What you are asked to do: What is needed is an exact copy of the lines in the listing below, from the one with "The width and" up to and including the one with "Instruction: Select the", with no other lines.

Supplied entries:
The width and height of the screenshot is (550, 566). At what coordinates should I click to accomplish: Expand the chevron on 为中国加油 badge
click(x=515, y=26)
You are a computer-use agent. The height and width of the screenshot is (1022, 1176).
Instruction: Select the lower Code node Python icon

* * *

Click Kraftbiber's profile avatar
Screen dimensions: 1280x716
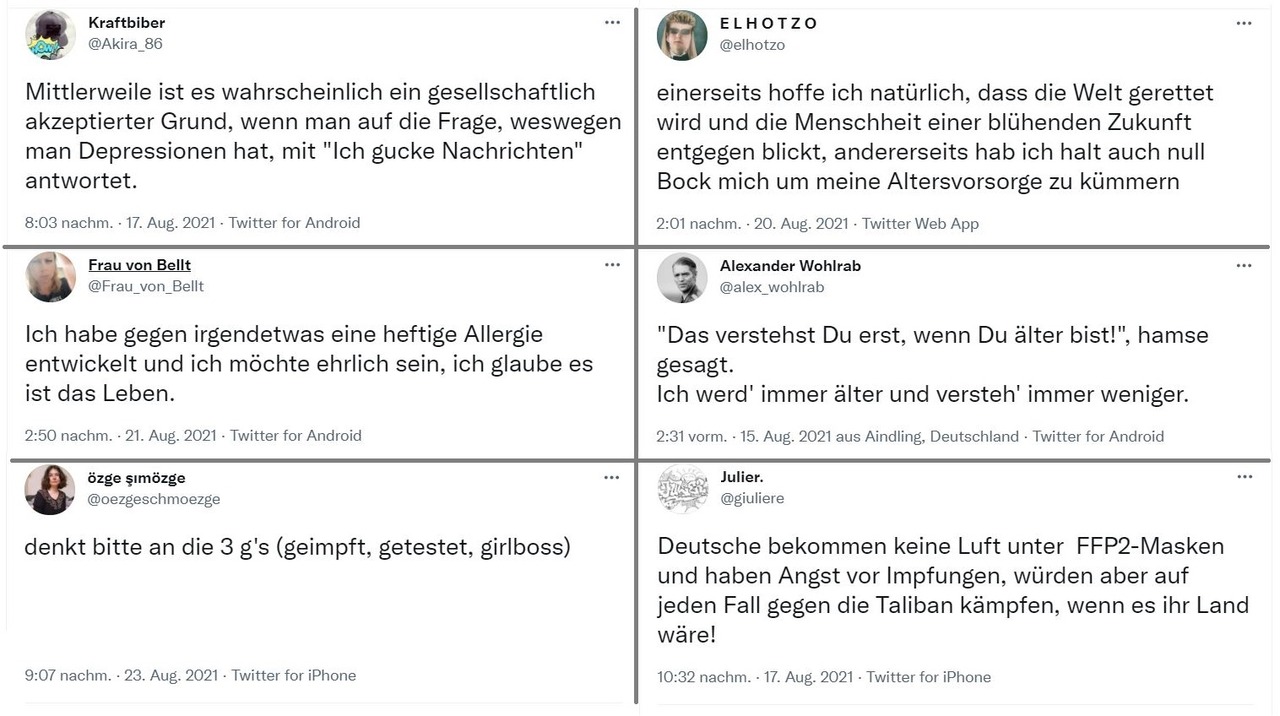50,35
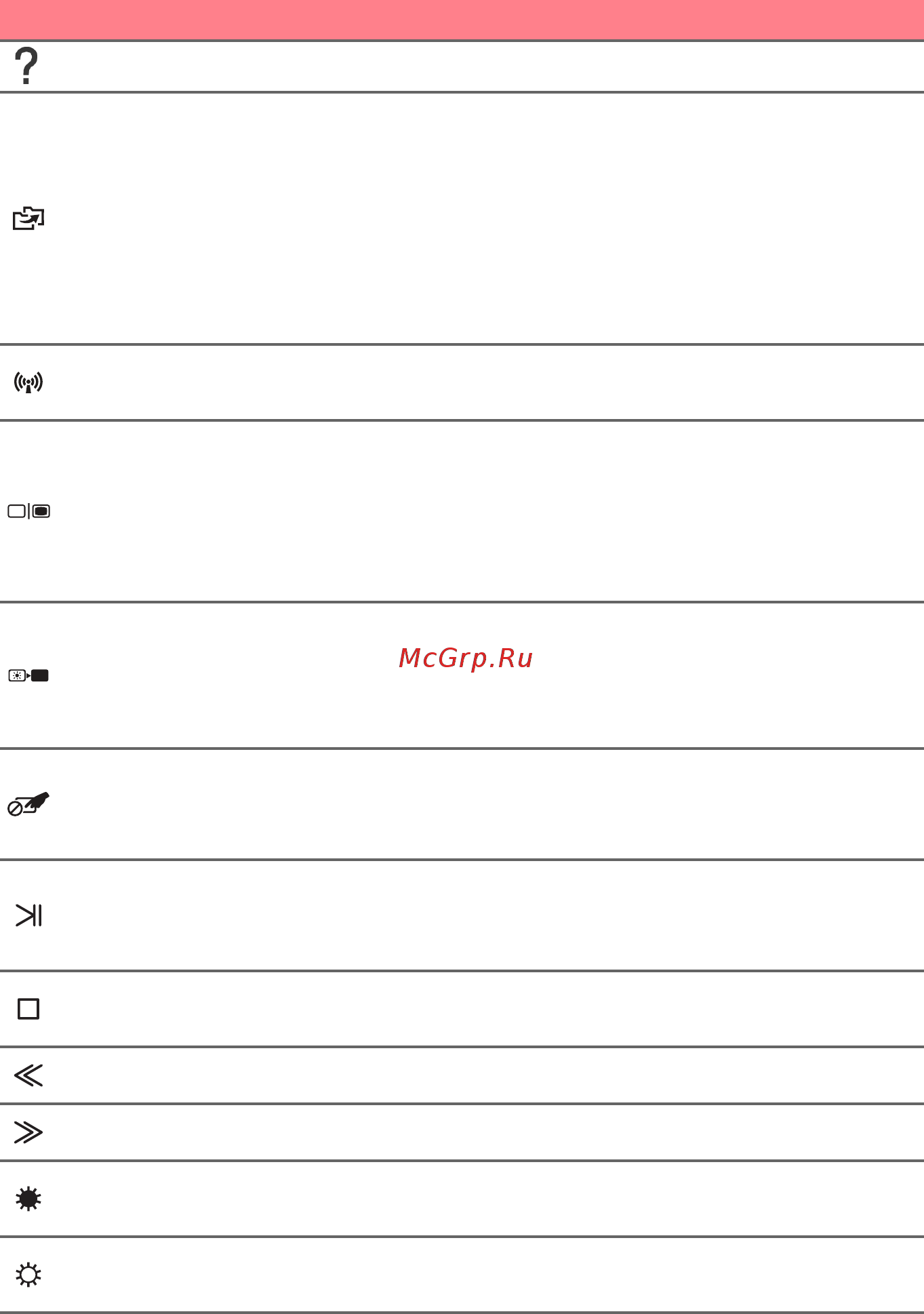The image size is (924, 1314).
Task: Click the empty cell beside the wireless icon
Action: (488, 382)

Exercise output:
The width and height of the screenshot is (550, 566). At what coordinates should I click to accomplish: Expand the chevron on 为中国加油 badge
click(x=515, y=26)
You are a computer-use agent. The height and width of the screenshot is (1022, 1176).
Instruction: Select the lower Code node Python icon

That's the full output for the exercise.